# Objective:
Substitute "Reports" for "Projects" in the listing lines starting with the line with "Given: Open the Projects page" and going on through the line with "I will point(224,545).", and write out only those lines with everything else unchanged.
-- START OF Material provided --
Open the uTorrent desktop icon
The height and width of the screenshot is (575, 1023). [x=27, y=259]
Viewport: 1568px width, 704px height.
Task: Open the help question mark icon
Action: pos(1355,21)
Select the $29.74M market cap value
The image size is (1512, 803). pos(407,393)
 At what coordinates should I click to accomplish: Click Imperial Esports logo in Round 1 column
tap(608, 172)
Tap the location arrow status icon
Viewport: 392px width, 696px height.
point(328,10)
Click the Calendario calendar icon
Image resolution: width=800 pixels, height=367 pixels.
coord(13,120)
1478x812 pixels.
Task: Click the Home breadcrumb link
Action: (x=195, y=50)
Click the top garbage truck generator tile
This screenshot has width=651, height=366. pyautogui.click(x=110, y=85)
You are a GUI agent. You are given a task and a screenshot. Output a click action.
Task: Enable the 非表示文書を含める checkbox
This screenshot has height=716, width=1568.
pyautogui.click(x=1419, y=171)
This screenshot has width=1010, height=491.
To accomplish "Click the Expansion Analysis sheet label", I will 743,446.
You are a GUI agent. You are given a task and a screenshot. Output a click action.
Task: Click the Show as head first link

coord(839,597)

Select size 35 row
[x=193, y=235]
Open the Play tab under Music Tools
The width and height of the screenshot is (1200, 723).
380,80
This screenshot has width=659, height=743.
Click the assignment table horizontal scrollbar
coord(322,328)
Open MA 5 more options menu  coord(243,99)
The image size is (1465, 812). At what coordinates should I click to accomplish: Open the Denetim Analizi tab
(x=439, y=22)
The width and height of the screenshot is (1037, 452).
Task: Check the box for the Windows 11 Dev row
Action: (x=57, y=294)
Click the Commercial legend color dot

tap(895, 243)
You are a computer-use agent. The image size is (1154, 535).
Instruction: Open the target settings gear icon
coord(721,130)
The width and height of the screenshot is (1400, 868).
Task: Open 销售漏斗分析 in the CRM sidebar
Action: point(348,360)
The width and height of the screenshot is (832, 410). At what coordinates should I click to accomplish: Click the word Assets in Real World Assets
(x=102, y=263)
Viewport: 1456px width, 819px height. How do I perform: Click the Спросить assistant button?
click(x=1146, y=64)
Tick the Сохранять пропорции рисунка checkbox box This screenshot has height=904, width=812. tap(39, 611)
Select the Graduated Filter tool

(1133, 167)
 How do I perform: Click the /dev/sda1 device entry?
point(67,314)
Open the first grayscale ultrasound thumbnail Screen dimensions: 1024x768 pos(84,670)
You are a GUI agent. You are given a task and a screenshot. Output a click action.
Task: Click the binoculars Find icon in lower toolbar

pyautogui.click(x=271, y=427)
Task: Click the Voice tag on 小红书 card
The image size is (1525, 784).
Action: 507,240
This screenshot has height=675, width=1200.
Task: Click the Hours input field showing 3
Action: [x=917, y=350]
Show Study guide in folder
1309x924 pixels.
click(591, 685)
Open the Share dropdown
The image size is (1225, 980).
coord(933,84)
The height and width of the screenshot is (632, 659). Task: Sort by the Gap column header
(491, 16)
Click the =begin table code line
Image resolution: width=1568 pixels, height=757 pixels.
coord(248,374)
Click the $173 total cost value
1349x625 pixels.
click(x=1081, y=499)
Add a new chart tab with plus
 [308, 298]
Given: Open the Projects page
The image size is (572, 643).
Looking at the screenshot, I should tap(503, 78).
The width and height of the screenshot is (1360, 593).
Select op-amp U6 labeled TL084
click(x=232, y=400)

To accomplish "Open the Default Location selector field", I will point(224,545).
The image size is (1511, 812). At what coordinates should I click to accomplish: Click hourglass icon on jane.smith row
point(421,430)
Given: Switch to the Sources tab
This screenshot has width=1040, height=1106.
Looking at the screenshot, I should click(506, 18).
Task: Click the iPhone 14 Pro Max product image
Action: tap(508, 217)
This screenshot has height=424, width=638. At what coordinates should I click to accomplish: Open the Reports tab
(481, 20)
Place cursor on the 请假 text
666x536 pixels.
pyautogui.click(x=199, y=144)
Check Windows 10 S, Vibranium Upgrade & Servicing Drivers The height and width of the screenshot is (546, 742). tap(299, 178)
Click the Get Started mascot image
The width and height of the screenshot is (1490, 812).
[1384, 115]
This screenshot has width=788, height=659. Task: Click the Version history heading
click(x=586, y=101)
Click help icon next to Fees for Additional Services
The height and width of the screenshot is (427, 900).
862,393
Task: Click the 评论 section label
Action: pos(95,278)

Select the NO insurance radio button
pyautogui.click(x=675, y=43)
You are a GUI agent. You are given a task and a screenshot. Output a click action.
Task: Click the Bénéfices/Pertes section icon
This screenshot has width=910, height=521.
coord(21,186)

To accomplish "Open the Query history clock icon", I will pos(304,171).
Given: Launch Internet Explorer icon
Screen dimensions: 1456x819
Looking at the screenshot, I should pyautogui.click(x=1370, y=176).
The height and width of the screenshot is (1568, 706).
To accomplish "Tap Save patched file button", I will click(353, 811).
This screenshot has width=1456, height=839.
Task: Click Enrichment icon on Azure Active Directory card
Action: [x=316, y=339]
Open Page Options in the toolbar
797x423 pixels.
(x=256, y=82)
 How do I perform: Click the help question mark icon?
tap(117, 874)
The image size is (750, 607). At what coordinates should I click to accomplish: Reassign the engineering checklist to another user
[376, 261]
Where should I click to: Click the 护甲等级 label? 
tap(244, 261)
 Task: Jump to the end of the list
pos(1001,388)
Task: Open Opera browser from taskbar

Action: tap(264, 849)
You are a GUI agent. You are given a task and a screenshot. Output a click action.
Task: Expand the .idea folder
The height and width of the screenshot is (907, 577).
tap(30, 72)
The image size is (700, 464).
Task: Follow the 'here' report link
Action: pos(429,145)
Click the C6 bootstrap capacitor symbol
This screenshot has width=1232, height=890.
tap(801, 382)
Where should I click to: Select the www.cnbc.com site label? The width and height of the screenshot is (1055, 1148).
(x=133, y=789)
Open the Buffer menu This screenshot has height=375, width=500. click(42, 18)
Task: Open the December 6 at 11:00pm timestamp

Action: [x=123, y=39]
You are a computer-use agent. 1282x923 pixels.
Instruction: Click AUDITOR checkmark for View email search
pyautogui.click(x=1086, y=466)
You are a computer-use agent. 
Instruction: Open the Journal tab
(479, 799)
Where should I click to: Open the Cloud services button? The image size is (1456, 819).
-- END OF Material provided --
# Exercise result:
Given: Open the Reports page
The image size is (572, 643).
Looking at the screenshot, I should tap(503, 78).
The width and height of the screenshot is (1360, 593).
Select op-amp U6 labeled TL084
click(x=232, y=400)

To accomplish "Open the Default Location selector field", I will point(224,545).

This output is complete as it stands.